Media trapped by trivia
By Raffique Shah
December 19, 2018
For a country that is beset by myriad fundamental problems—real, imagined or contrived—it is amazing how easily the entire nation can be distracted by trivia.
Almost as side issues in the media, two senior politicians square off over what percentage of employed persons earn less than $6,000 per month, the benchmark for bare survival; hardly mentioned are the 10,000 or so workers who have been thrown on the breadline for the year. The national debt rises higher than Mt Cerro del Aripo; the murder toll crosses 500; and potholes on our roads exceed properly-paved driving surfaces, are all relegated to lower-ranked media attention.
Yet the headlines over the past week were dominated by speculation that this country would be the venue for an internationally-advertised sex-and-drugs orgy, and a publicity-craving ex-minister who is having his jollies by publicising sitting ministers' telephone numbers with the fervour of a teenager who has just discovered self-stimulation.
This society can be unbelievably fickle, so much so it can at times drive the few sane and sober among us to exasperation.
Since I hardly surf cyberspace, especially the misnamed social media where fiction overwhelms facts, I became aware of the wild claim by some dubious entity that it had carded a weekend of wanton debauchery for some secret, private island off Trinidad only when the mainstream media made it headline news.
Having heard and read in our media salacious details of the sex-fest as reported on the promoters' website, I immediately dismissed it as a hoax, or likelier, a scam designed to relieve sex-obsessed men of ordinary means of money they cannot afford. I boldly proclaim that the scam targeted low-income fiends because no self-respecting billionaire or multi-millionaire would be caught dead attending a flesh-fest that costs less than US $100,000-per-threesome for three nights. This bogus affair, which was supposed to have taken place last weekend, was priced at $4,500. Surely, at that peon-price, they were serving "canal conchs" as the main fare, not caviar or lobster.
For my media colleagues who were all excited that they had cornered the ultimate sex story—;and journalists and editors know that sex sells—a glaring error about "a private island off Trinidad...with a golf course..." should have alerted them that this caper was as bogus as a $3 bill. None of our resort islands has a golf course, and none can be legally deemed as being "private".

PROBLEMS TO SOLVE >>
a – Can you copy out the stretch of the column from "This society can" through "it headline news."?
b – Do these statements agree with the column? Answer yes or no for each, quoting the words that settle it. (i) The advertised weekend event was priced at $4,500. (ii) The writer first learned of the claim through social media. (iii) One of the country's resort islands has a golf course.

Saved entries
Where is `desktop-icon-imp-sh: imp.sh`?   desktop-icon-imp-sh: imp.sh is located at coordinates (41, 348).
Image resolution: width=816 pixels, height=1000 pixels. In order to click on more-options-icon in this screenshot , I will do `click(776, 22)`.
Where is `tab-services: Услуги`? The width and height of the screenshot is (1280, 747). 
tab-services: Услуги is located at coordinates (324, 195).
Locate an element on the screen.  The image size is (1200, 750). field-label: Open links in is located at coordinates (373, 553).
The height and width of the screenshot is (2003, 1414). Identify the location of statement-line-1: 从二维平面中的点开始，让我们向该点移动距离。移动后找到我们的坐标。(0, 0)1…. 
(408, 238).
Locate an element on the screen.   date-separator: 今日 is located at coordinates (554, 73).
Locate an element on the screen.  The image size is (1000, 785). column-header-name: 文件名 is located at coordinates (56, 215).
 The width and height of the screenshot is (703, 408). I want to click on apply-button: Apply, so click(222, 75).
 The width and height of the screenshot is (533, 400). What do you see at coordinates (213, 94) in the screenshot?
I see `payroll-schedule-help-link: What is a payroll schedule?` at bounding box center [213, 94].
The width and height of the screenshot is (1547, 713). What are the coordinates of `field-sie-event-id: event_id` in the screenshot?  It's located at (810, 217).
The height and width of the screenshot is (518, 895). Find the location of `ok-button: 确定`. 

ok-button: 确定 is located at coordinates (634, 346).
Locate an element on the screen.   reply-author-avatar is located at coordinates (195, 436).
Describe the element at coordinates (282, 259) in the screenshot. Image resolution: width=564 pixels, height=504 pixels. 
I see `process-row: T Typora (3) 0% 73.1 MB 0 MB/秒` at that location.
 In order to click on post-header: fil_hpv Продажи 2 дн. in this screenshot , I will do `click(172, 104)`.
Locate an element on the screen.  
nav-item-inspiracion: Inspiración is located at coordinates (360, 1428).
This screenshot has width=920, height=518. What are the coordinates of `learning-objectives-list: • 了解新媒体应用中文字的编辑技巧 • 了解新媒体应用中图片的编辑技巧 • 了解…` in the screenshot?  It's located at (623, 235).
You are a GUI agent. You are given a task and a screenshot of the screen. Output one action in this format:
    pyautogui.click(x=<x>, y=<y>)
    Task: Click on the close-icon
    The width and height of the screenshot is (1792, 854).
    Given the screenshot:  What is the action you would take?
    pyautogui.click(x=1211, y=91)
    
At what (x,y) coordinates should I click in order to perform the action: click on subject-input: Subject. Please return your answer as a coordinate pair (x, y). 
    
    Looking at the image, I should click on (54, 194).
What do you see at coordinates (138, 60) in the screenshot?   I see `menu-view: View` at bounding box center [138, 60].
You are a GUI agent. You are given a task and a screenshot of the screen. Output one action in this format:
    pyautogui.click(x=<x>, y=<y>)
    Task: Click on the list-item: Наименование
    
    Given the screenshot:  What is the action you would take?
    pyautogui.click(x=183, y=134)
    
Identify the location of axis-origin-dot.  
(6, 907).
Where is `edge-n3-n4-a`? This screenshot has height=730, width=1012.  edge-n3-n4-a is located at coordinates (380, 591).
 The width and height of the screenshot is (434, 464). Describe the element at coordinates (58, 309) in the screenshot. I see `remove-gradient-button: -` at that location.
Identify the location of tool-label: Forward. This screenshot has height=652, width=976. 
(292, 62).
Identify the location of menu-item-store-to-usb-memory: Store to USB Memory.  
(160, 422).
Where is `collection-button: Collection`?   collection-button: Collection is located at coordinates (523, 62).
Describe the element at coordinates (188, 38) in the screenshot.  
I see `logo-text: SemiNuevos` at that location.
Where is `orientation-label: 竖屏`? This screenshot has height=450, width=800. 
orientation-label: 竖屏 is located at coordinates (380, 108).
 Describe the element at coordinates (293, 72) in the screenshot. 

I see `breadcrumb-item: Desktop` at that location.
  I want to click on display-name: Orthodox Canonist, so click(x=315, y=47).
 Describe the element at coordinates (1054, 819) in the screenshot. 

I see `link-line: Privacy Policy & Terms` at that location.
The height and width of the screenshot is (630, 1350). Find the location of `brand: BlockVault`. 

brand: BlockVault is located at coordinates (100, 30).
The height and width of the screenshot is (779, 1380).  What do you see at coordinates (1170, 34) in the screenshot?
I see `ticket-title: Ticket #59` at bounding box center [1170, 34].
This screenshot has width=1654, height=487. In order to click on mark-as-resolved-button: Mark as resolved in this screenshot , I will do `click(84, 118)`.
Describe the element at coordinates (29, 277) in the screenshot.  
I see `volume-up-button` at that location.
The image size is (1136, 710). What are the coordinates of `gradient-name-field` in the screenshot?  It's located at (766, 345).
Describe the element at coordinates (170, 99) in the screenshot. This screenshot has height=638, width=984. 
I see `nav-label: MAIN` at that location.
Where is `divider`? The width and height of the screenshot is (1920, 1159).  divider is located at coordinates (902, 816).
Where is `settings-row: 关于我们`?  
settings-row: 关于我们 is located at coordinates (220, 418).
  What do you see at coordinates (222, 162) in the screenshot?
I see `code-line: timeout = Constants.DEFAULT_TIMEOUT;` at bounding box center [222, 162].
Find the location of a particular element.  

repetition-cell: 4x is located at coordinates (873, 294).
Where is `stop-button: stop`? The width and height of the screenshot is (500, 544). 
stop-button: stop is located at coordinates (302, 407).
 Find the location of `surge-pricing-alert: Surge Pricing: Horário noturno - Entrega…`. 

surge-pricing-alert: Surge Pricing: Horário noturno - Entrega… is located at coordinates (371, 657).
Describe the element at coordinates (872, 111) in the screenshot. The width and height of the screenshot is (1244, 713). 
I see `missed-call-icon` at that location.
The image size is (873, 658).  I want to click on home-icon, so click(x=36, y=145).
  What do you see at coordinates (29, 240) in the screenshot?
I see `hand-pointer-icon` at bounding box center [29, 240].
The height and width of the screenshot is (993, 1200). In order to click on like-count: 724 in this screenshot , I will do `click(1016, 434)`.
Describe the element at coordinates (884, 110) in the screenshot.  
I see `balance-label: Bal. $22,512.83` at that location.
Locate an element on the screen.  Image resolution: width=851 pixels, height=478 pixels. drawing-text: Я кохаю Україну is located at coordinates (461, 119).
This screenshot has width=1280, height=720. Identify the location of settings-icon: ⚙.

SOLUTION LIST >>
a –
This society can be unbelievably fickle, so much so it can at times drive the few sane and sober among us to exasperation.
Since I hardly surf cyberspace, especially the misnamed social media where fiction overwhelms facts, I became aware of the wild claim by some dubious entity that it had carded a weekend of wanton debauchery for some secret, private island off Trinidad only when the mainstream media made it headline news.

b –
(i) Yes: "This bogus affair, which was supposed to have taken place last weekend, was priced at $4,500."
(ii) No: "I became aware of the wild claim by some dubious entity that it had carded a weekend of wanton debauchery for some secret, private island off Trinidad only when the mainstream media made it headline news."
(iii) No: "None of our resort islands has a golf course"